━━━━━ SOURCE EXTRACT

Yet I'm sure some will think some of the cases are questionable. Jimmy Carter, for example, still defends his book. All I can say is start your search engines and hold on. I became convinced that every case in the list at least passes the "preponderance of the evidence" level of proof, if not "beyond a reasonable doubt".
- 1. ABC, Food Lion story (1992). Fraudulent techniques and probable fabrication. Two ABC producers lied on their resumes to get jobs at Food Lion. They each wore a wig hiding a tiny lipstick-sized camera, and each carried a concealed microphone. It's possible they shot footage of mishandled food by doing the mishandling themselves. Food Lion sued ABC and a jury awarded it $5.5 million.
- 2. ABC 20/20 "Exploding Fords" story (1978). Staged footage. Similar to the later NBC "exploding" GM trucks episode, ABC aired "grossly misleading crash videos and simulations, withheld the same sorts of material facts about the tests, and relied on the same dubious experts with the same ties to the plaintiffs bar... viewers were shown a crash fire and explosion without being told it had been started by an incendiary device."
- 3. ABC 20/20, "Buckwheat" (of the Little Rascals) story. (1990). Fell for hoax. "In 1990 the ABC program 20/20 was hoaxed into believing that Billy "Buckwheat" Thomas was alive and working as a grocery bagger in Tempe, Arizona. (Thomas actually died in 1980.) A segment broadcast October 5 with narrator Hugh Downs featured an impostor."
- 4. Ron Borges, Boston Globe sports writer (2007). Plagiarism. The Globe suspended him for two months "after allegations that he had plagiarized a portion of a football column from another sportswriter." He retired from the Globe when his suspension ended.
- 5. CBS 60 Minutes, the "Runaway Audi" (1989). "... drilled a hole in an Audi transmission and pumped in air at high pressure. Viewers didn't see the drill or the pump-just the doctored car blasting off like a rocket. The story starred a mother who had run over her six-year-old son. On the air, she insisted that she had had her foot on the brake the whole time. When her $48 million claim came to court in Akron, Ohio, in June 1988 the investigating police officer and witnesses at the scene testified that after the accident the distraught mother had admitted that her foot had slipped off the brake. The jury found no defect in the car."
- 6. CBS 60 Minutes, Illinois Power story (1979). Erroneous reporting. "The next day, the company's stock fell in the busiest trading day of its history. Illinois Power replied quickly to the story, however, producing a 44-minute videotape that served as a rebuttal to the show. The company sent it to customers, shareholders and investors, corporate executives and other journalists. It was a point-by-point reply to all of the assertions made on the show. In January 1980, CBS admitted to inaccuracies in the story."

━━━━━━━━━━
━━━━━ DATA SECTION

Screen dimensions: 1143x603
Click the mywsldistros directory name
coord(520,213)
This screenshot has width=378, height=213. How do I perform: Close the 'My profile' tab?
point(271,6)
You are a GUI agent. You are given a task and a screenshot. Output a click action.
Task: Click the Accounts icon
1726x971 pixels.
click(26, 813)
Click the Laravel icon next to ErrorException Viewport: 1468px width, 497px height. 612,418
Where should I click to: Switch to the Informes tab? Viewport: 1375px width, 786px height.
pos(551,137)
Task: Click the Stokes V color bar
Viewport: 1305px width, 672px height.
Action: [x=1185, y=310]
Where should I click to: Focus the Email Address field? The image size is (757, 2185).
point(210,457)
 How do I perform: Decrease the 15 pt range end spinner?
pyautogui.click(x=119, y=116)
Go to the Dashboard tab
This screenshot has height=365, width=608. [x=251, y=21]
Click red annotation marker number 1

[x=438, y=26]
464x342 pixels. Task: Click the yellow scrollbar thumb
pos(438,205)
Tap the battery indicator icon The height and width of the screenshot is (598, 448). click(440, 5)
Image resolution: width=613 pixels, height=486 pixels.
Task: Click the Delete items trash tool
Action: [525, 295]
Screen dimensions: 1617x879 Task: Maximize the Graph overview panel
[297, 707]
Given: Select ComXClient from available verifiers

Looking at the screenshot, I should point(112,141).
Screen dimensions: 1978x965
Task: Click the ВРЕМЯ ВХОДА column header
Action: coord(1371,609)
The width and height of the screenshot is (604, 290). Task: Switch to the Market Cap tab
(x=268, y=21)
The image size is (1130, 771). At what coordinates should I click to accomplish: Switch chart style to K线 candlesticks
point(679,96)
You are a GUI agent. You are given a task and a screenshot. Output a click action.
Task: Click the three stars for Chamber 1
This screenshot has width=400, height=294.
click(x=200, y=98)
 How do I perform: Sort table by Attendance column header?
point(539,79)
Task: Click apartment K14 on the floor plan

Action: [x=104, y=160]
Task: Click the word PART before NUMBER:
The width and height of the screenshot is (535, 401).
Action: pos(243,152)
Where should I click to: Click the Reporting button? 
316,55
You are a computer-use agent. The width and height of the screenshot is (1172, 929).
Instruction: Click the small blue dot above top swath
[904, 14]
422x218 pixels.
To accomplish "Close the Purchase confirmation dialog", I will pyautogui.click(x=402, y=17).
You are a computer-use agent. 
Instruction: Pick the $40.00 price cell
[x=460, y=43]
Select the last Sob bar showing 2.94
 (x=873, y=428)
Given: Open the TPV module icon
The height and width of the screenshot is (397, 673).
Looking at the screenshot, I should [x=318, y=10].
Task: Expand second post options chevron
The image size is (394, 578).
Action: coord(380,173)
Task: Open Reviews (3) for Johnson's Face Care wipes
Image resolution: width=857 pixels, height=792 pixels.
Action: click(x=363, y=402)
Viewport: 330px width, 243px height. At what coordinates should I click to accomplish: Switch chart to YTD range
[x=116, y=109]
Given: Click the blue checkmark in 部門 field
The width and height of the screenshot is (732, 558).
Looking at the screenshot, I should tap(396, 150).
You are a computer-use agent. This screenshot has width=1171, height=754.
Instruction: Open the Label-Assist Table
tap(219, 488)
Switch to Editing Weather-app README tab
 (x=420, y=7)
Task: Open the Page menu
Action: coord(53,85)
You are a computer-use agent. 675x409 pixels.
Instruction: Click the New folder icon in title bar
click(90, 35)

━━━━━━━━━━

PROMPT —
Set down, word for word, everything in the passage on discredited news stories from "- 1. ABC, Food" down to "it $5.5 million.".

SOLVED PROBLEM —
- 1. ABC, Food Lion story (1992). Fraudulent techniques and probable fabrication. Two ABC producers lied on their resumes to get jobs at Food Lion. They each wore a wig hiding a tiny lipstick-sized camera, and each carried a concealed microphone. It's possible they shot footage of mishandled food by doing the mishandling themselves. Food Lion sued ABC and a jury awarded it $5.5 million.